Gordon was secretary of Bedford Trades Council in the 1970s, stood as a Labour Parliamentary candidate in 1974 and became a Labour borough councillor, representing Kingsbrook Ward. His abilities soon led him to being leader of the Labour group and later to becoming a member of the Labour Party National Executive, a position he held from 1985 to 1995. In his final year on the executive, he became NEC Chair.
Locally he was a founder member of Bedford Pilgrims Housing Association and chairman from 1989 to 2004. By that time he had become a county councillor, representing Queens Park and again became leader of the Labour group, a position he held until the county council was dissolved.
Gordon was chairman of Westfield Middle School governors and a governor of both Biddenham Upper School and Queens Park Lower School. He was also elected to Kempston Town Council and was deputy mayor of Kempston at the time of his death.
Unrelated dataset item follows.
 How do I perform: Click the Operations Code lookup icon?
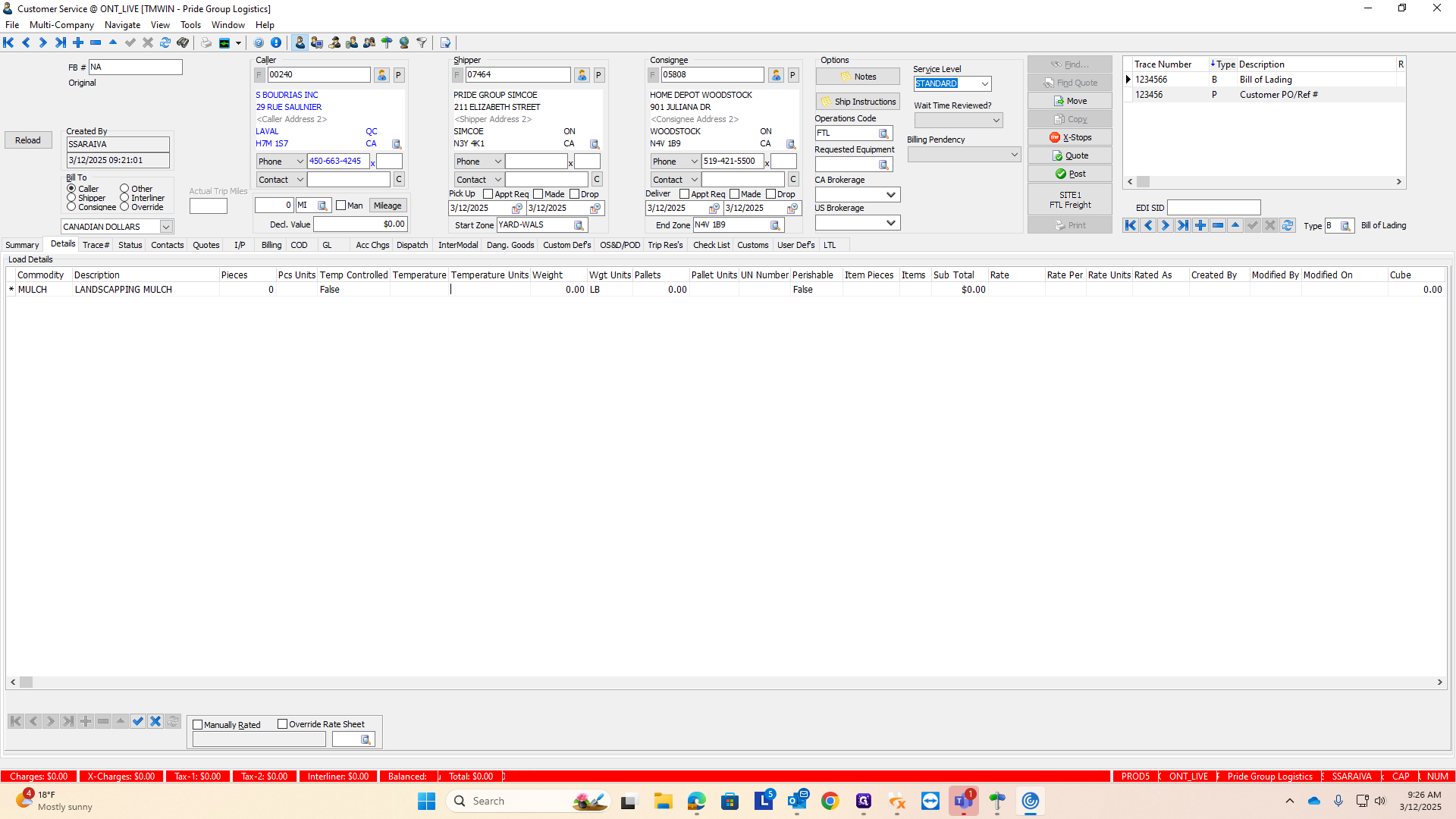[x=883, y=133]
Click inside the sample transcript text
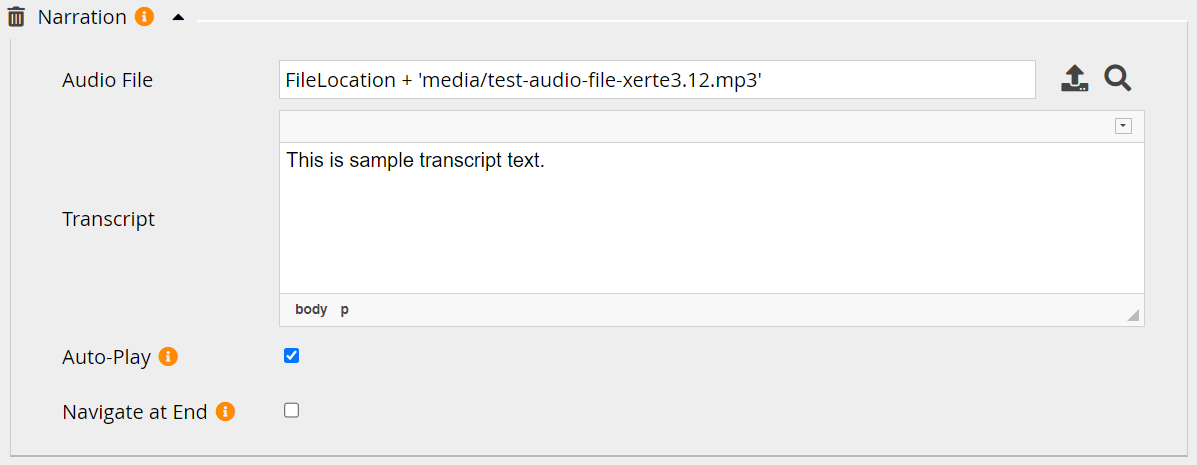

As I said, quite a list. As well as obviously being very hard working and committed to helping others in society, he achieved all this without any of the usual flip side of being a politician. Gordon was a man of integrity, quietly-spoken and surprisingly modest. Not for him the wild rantings or false promises. I can remember Gordon calming me down on occasions, with a few well chosen words. He was highly respected, as much by his political opponents as his own party. And he always had time for anyone who needed help or just a big shoulder.
There is a saying that the graveyard is full of indispensable people but Gordon will be greatly missed, not just by his family and friends but by many in society to whom he unflaggingly gave his time, his wisdom and his help.
He leaves a partner Kay, son Trevor, daughter Dawn and six grandchildren.